- [WORK TO BE COMPLETED] Restate word for word all of the lines below, with each image left out.

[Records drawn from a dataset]
*** Block opens ***
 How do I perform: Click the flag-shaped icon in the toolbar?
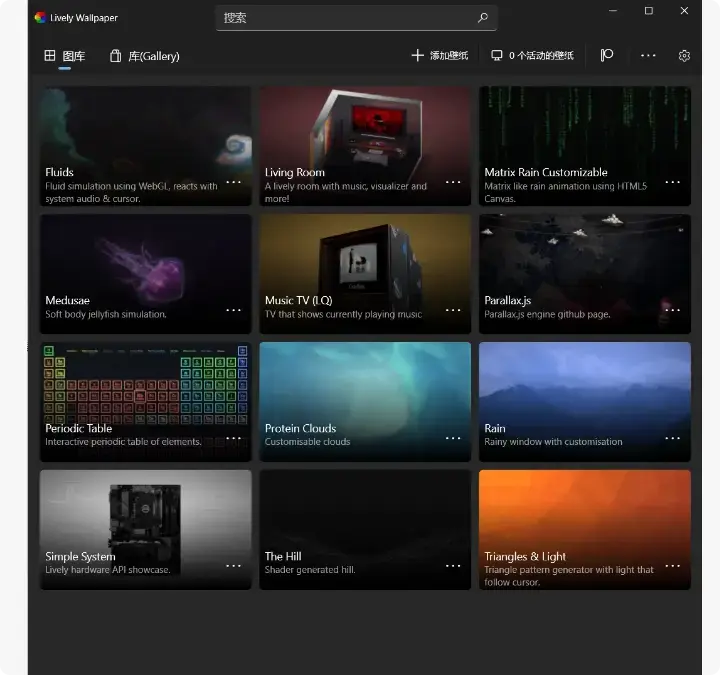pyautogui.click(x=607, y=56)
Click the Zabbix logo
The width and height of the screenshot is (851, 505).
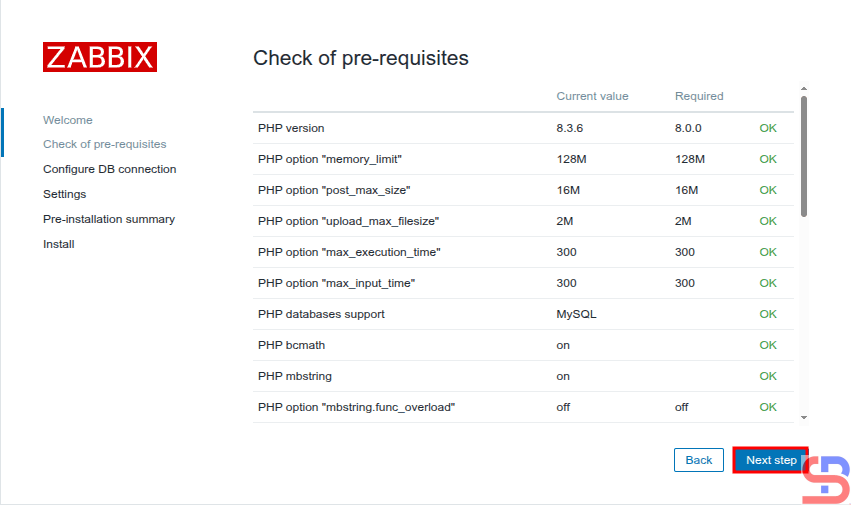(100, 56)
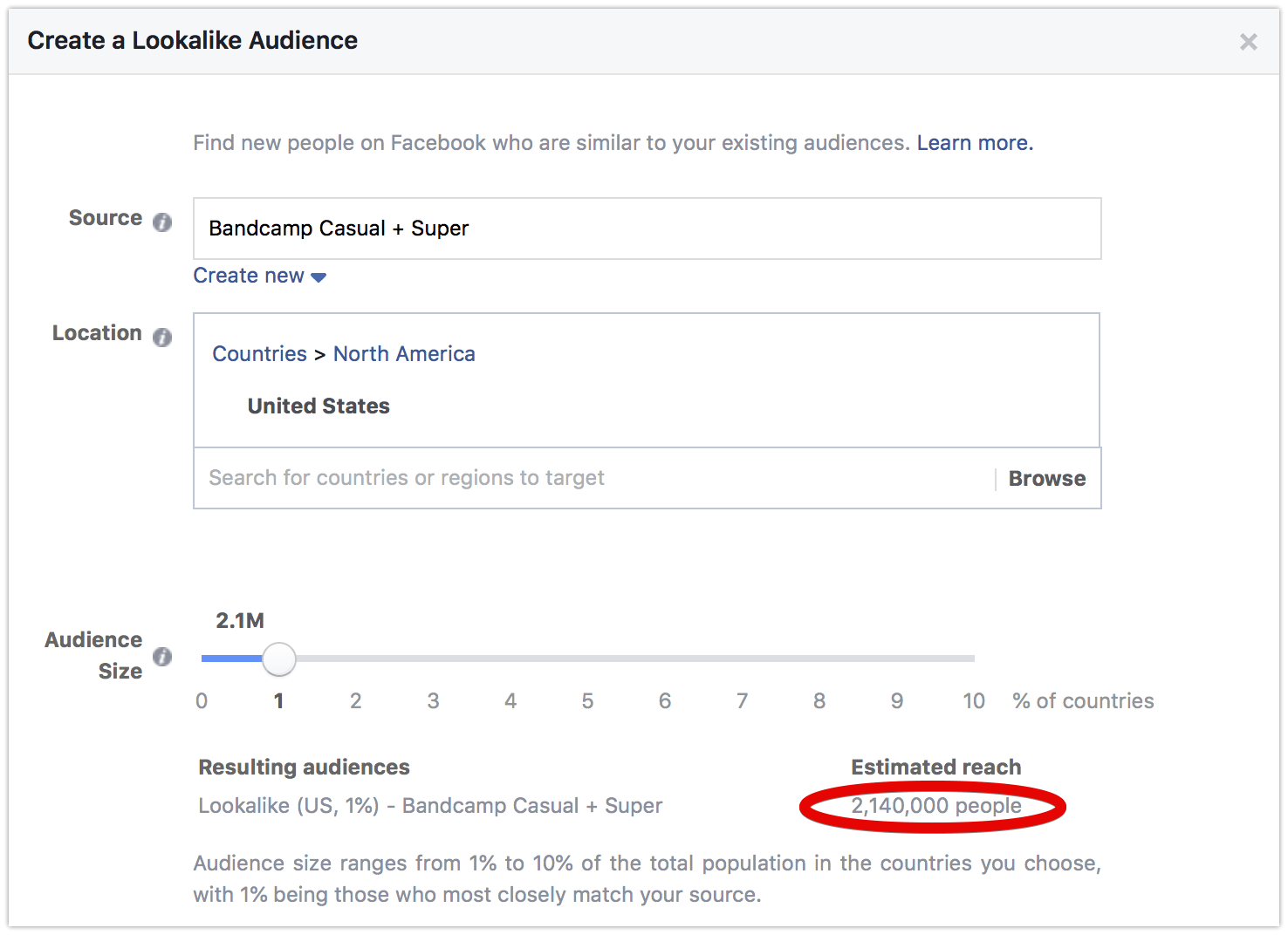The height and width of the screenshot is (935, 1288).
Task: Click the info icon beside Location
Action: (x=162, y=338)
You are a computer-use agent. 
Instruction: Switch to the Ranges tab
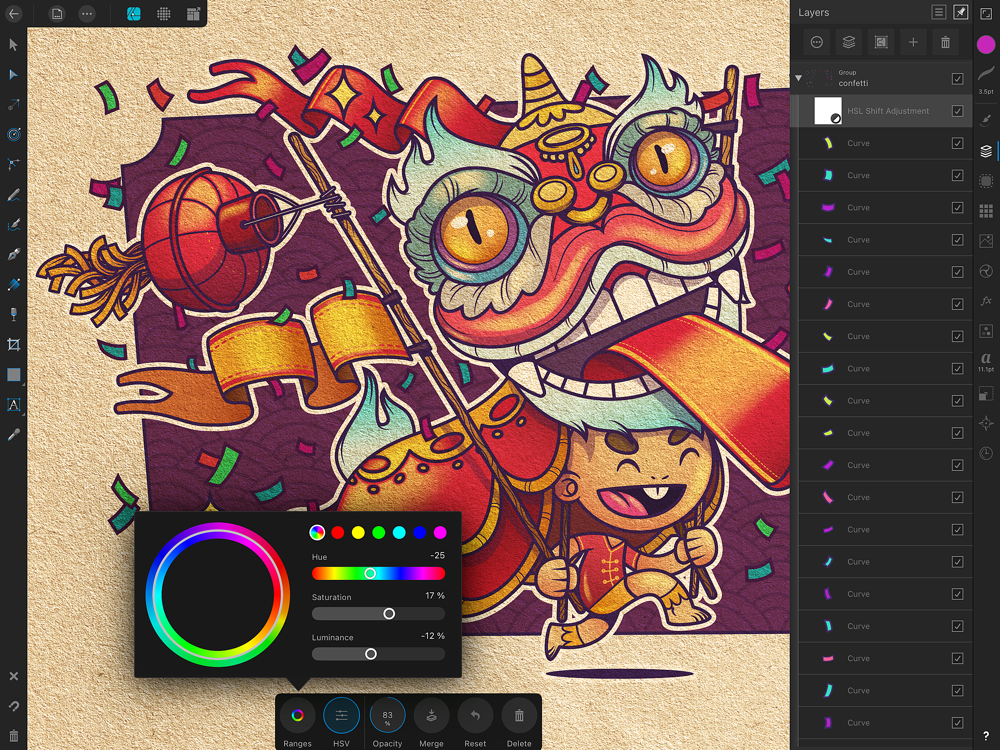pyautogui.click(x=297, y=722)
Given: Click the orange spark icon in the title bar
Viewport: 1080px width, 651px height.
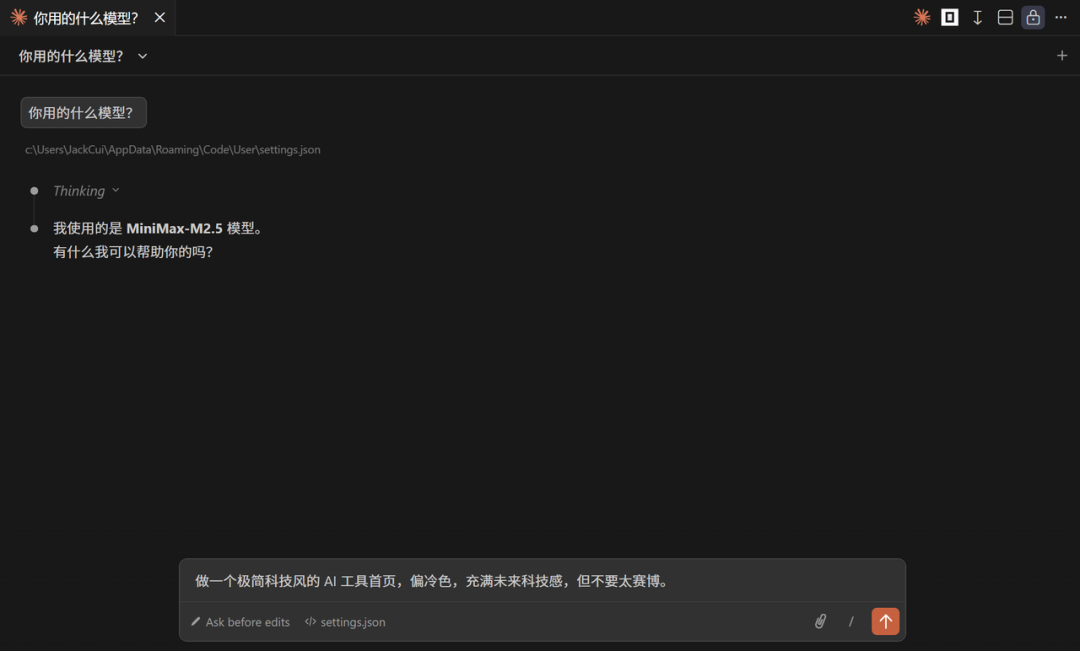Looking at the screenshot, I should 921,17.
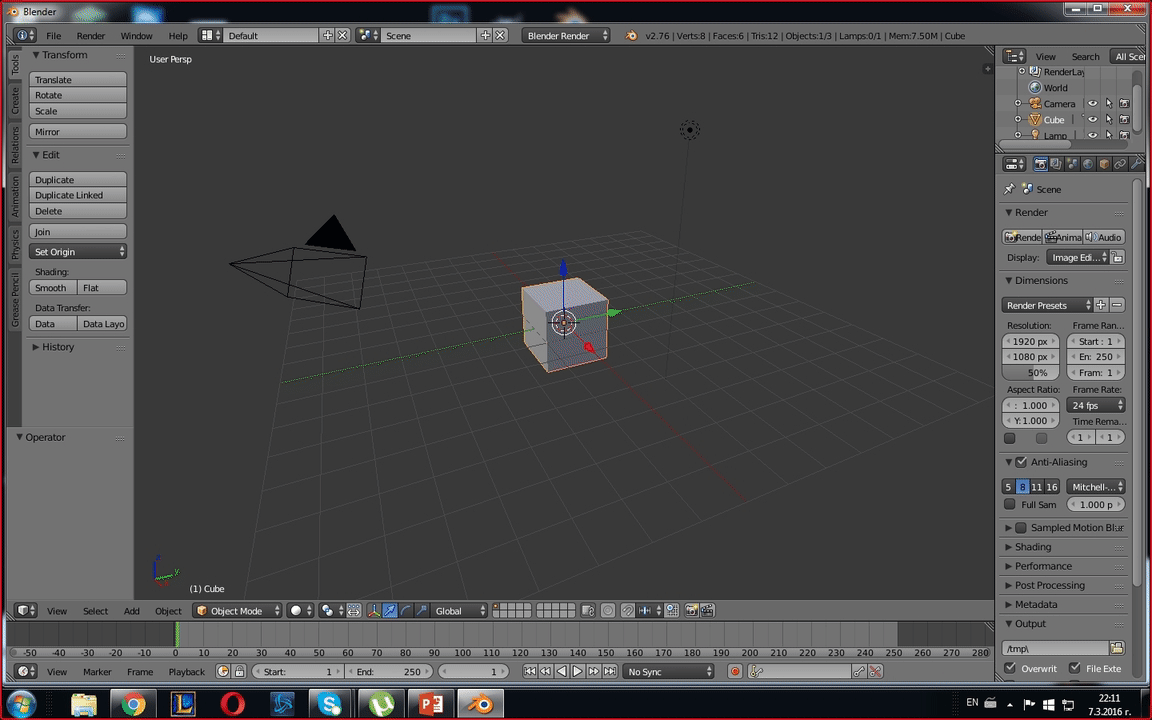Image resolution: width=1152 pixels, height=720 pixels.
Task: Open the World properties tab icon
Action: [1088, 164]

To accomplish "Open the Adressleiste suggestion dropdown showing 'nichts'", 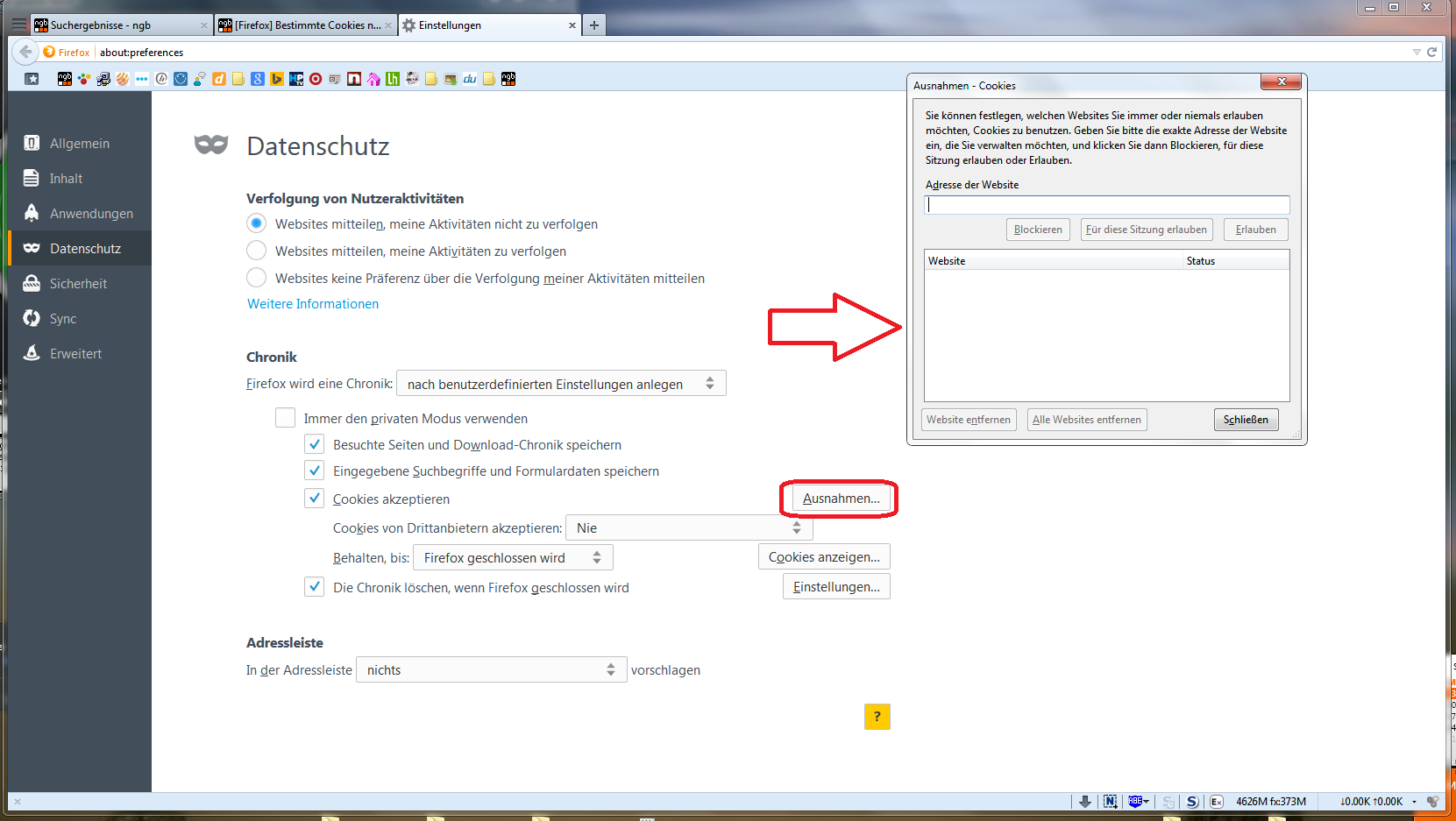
*** Block closes ***
- [FINISHED EXERCISE]
 How do I perform: Click the flag-shaped icon in the toolbar?
pyautogui.click(x=607, y=56)
Click the Zabbix logo
The width and height of the screenshot is (851, 505).
(100, 56)
The height and width of the screenshot is (935, 1288).
Task: Click the info icon beside Location
Action: (x=162, y=338)
You are a computer-use agent. 
Instruction: Switch to the Ranges tab
pyautogui.click(x=297, y=722)
Given: Click the orange spark icon in the title bar
Viewport: 1080px width, 651px height.
Looking at the screenshot, I should 921,17.
Image resolution: width=1152 pixels, height=720 pixels.
Task: Open the World properties tab icon
Action: [1088, 164]

To accomplish "Open the Adressleiste suggestion dropdown showing 'nichts'", 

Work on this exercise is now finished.